Lucien placed a calm hand on her shoulder.

“No. Just stay quiet.”

The Guardians moved. Not toward them but forward, patrolling with unnatural grace.

But when Lucien’s group turned a corner, the reason for the carnage became horrifyingly clear.

A desperate group of practitioners was fighting a Stone Maiden.
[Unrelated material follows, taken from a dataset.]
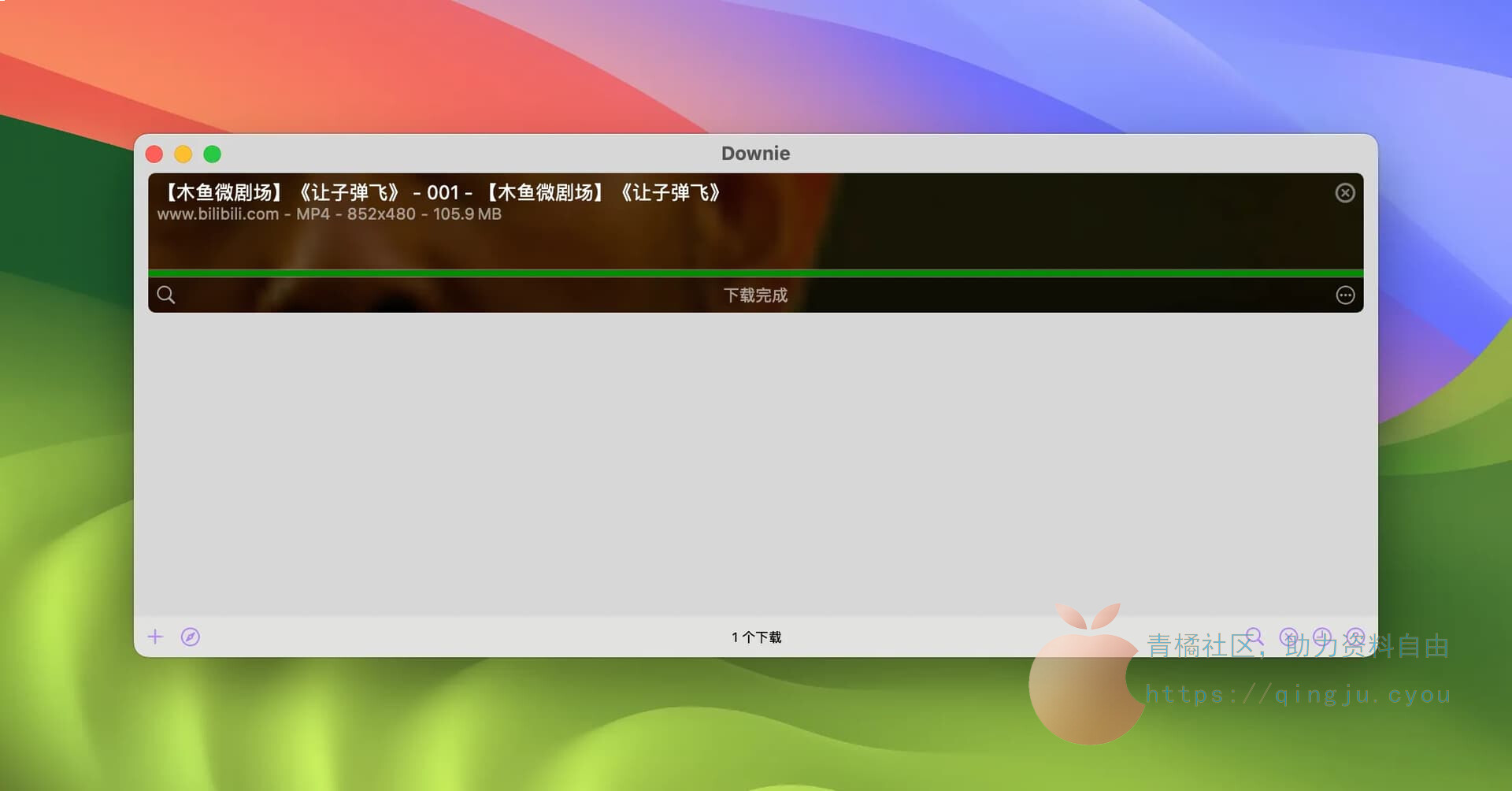Click the 下载完成 status label
This screenshot has width=1512, height=791.
[755, 295]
They unleashed everything… elemental spells, hidden weapons, talisman scrolls… Each attack exploded harmlessly against the Guardian’s veil.

Then—

FWUM.

A wave of Stillness rolled out like a divine decree.

Every practitioner froze mid-strike.

Their blades dulled into lifeless iron.

Magic sputtered into silence.

“No—NO—!” one man shouted.

The Maiden’s crystal spear glided into him as easily as a needle passing through cloth.

Another screamed.

Another tried to run.

CRUNCH.

The Maiden stepped once.

The man was gone.

The Verdant Veil members recoiled, trembling.

No one attempted a rescue.

Lucien only watched with narrowed eyes.

“…So this is what the ruin became after the mechanism activated,” Marie whispered, voice shaking.

Eirene nodded grimly.

“It’s indeed safer in the Garden… for now. These halls, however…”

She gestured at the carnage.

“…are now hunting grounds.”

The words hung over them like a burial shroud.

A Verdant Veil member spoke in a trembling voice:

“What if the abyss predators climb up from below…? They swallowed fire. They could swallow us.”

Eirene didn’t deny that possibility.

“No location is safe anymore. The ruin now sees every intruder as an invading force.”

She straightened, clutching the pendant at her neck. It glowed faintly against her palm.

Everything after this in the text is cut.